Jan 05, 2012 Philip Burgess

As consumers go from store to store, using their credit cards countless times in a weekend, the holiday season is being seen as a haven for identity thieves, Indian Country reports. Short term financing solution agencies should be aware of the common schemes certain criminals are conducting and warn clients what to watch out for. One of the lesser known identity stealing methods is a Universal Forensic Extraction Device. Most commonly used by Police organizations, some criminals have unfortunately gained access to this technology and are using it to gain personal records that individuals store on their smartphones. With the information on a smartphone, a hacker could have enough information to open a fraudulent credit card and make payments under a victim's name. Consumers are more secured if they don't save password or login information on their smartphones, but financial institutions should be aware of any suspicious activity and inform clients to check their statements if they accidentally lose their phone or fear their personal information was compromised. Hackers target the vulnerable and they're very good at it. A financial institution should inform their clients following questionable spending. Vincent Schilling, a contributor to Indian Country, was recently a victim of a phone-based financial scam which put a dent on his business credit card statement.

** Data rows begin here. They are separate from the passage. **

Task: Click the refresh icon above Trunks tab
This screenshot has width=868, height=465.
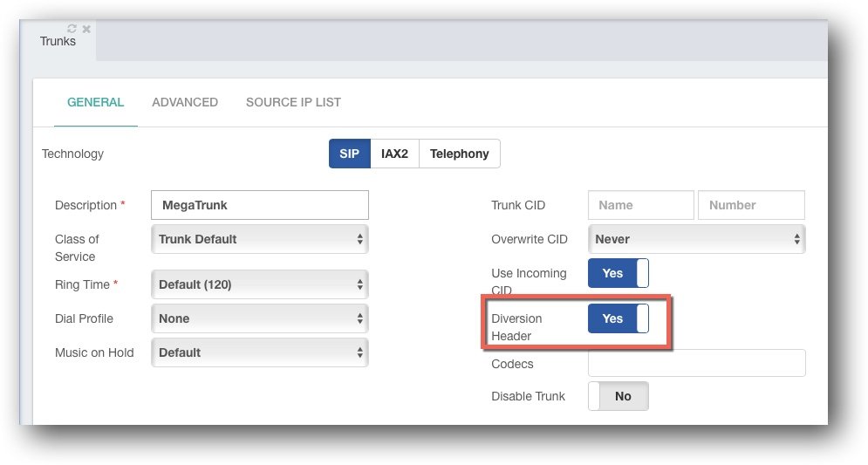Action: click(x=72, y=28)
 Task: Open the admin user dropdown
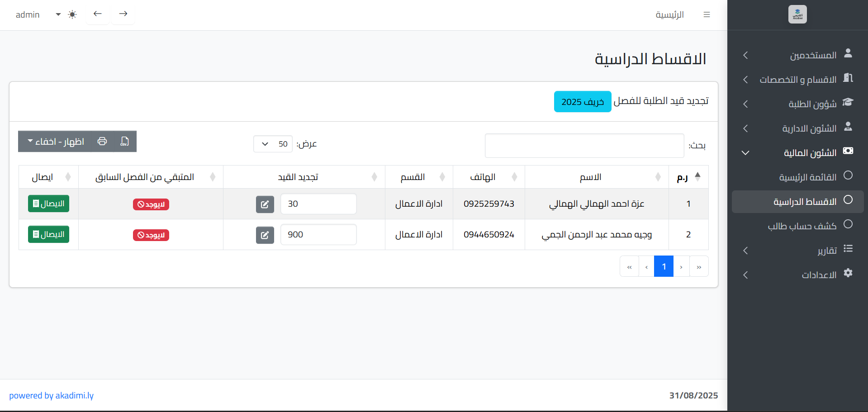[38, 14]
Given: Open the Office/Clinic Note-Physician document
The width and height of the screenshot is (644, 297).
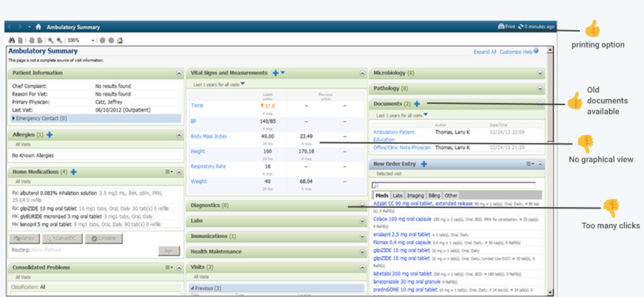Looking at the screenshot, I should 402,148.
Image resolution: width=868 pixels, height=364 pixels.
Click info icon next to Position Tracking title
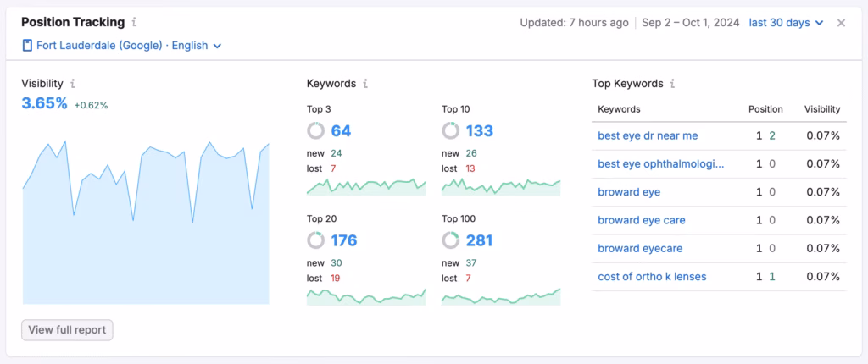[135, 22]
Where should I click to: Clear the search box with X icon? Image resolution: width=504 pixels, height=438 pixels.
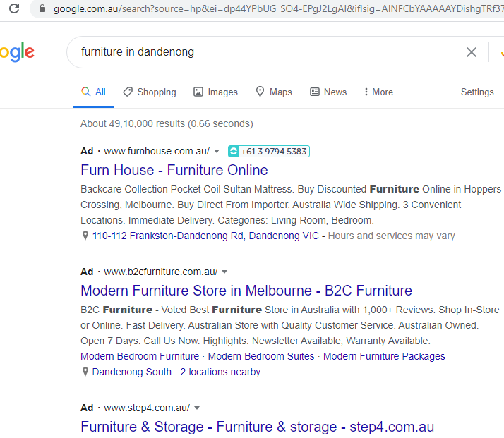coord(471,52)
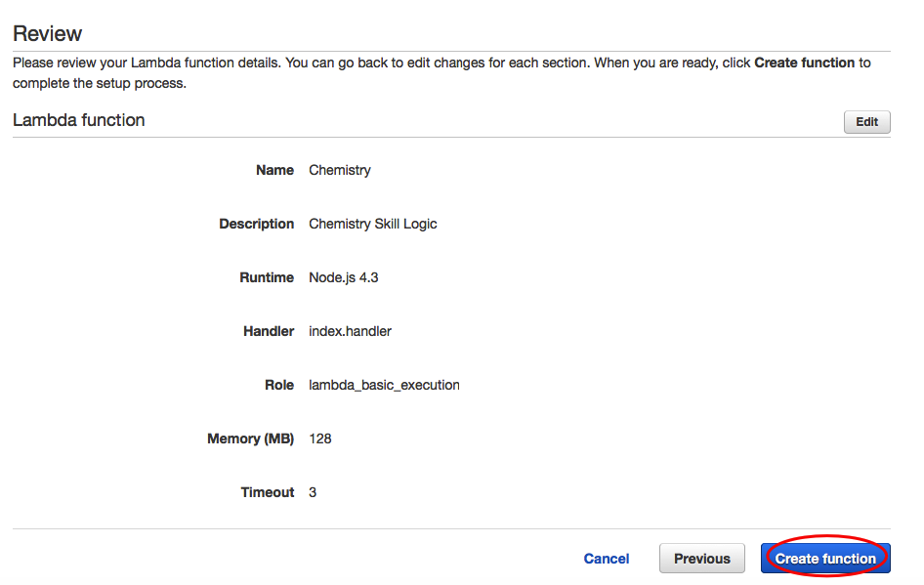The image size is (924, 585).
Task: Click the Lambda function section title
Action: click(78, 120)
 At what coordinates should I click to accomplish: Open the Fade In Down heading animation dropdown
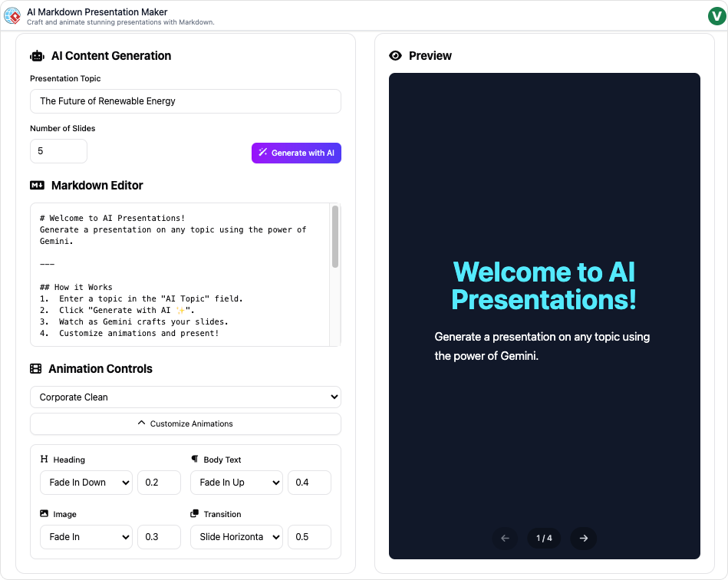(x=86, y=482)
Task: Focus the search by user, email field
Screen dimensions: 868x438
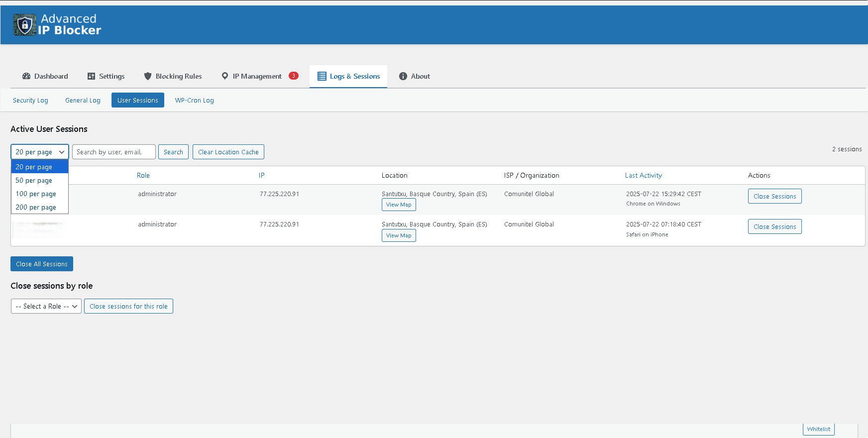Action: tap(113, 152)
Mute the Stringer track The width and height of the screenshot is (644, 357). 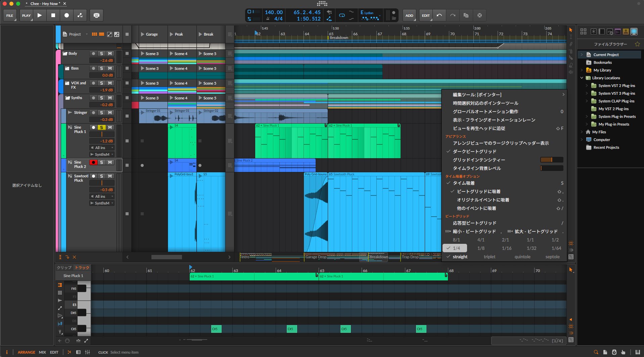[x=110, y=113]
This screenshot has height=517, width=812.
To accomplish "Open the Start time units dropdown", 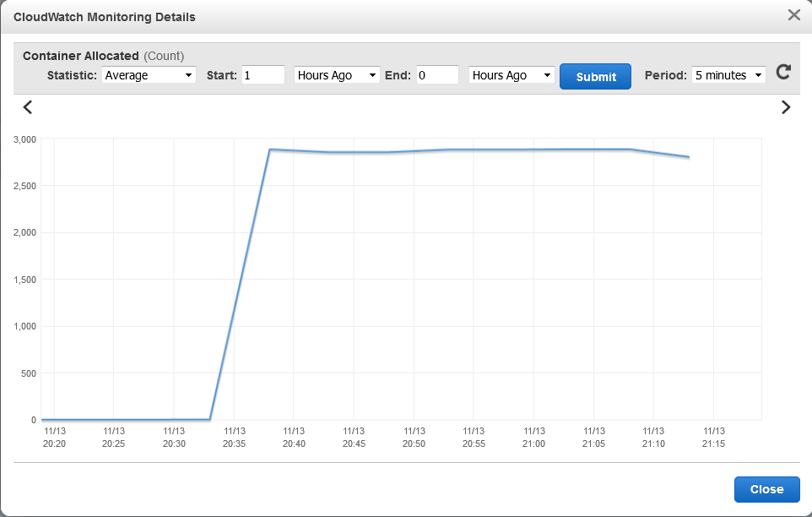I will tap(335, 75).
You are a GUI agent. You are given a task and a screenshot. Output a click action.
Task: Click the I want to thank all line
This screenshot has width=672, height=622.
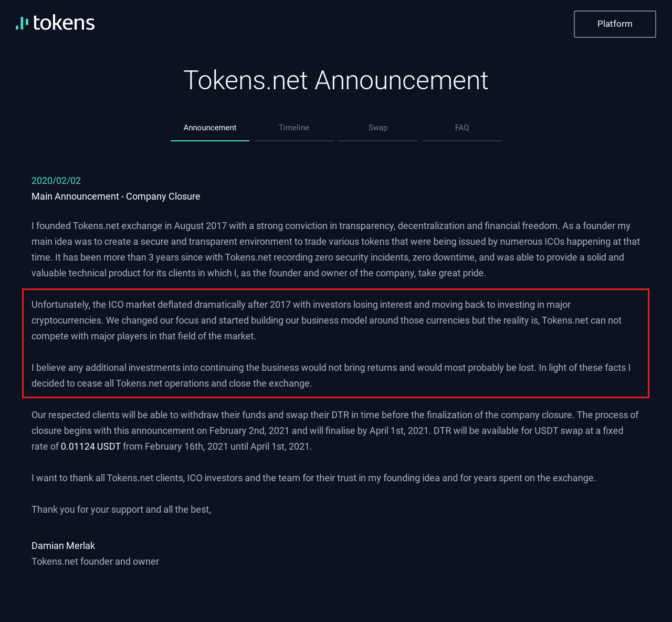coord(314,478)
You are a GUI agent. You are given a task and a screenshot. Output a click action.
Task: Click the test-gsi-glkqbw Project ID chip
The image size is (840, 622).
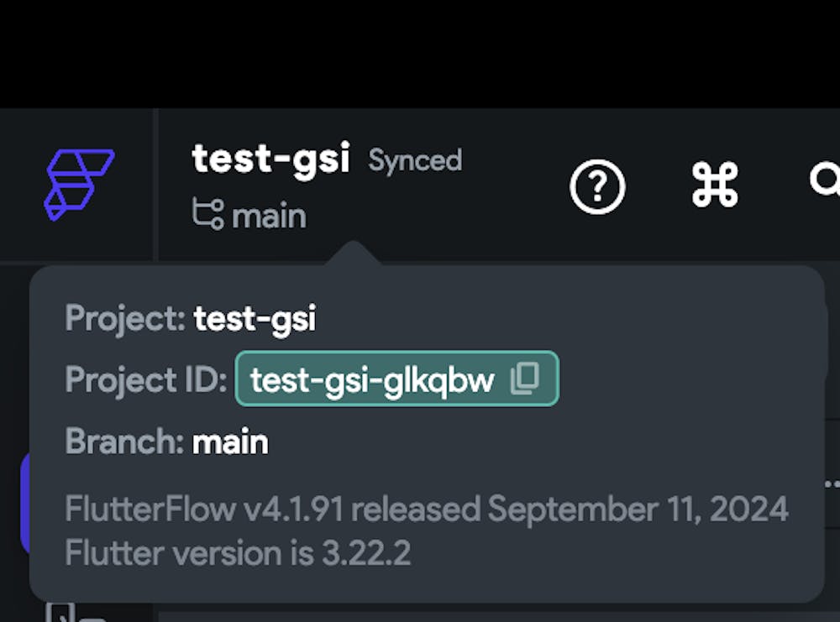[x=373, y=380]
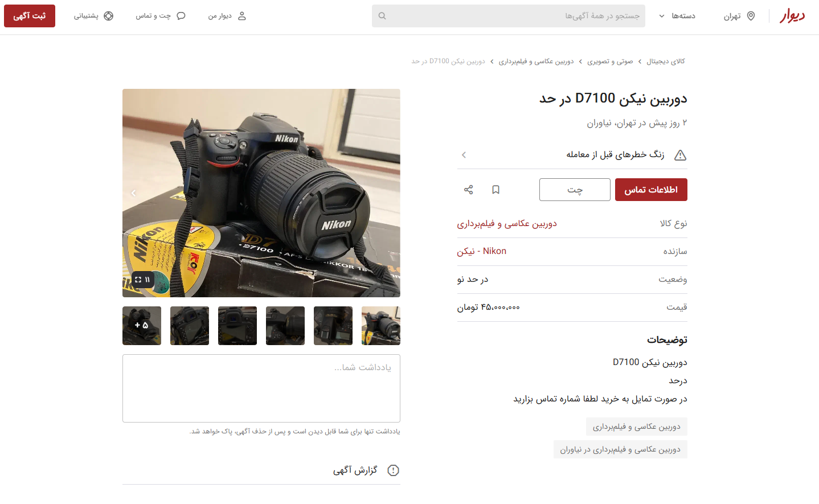
Task: Open a chat with the seller
Action: coord(575,189)
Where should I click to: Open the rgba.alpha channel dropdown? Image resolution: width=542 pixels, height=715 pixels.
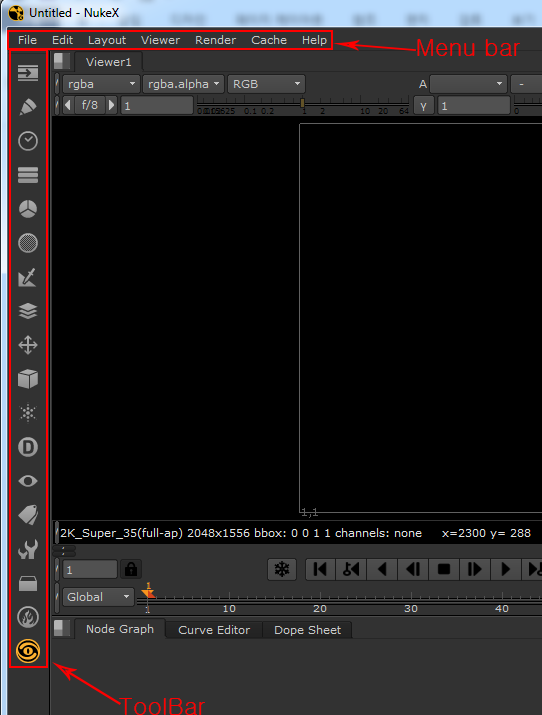183,84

According to Schilling, an individual called claiming that suspicious charges were made on his credit card and that he needed to confirm the details of the account before the agency could authorize a hold on his card. Schilling unknowingly revealed his credit card details to an identity thief who then purchased hundreds of dollars worth of retails items. "Luckily, the purchases were made on my business debit account so shoes, clothing and perfume stood out like a sore thumb. If they had been made on my personal account -especially during the holidays - who knows how long the perpetrators would have had a party with my credit card," Schilling wrote. In order to ensure that the financial institution doesn't have to rely on its insurance to cover the losses of fraudulent charges, immediate action should be taken against illegitimate credit card activity.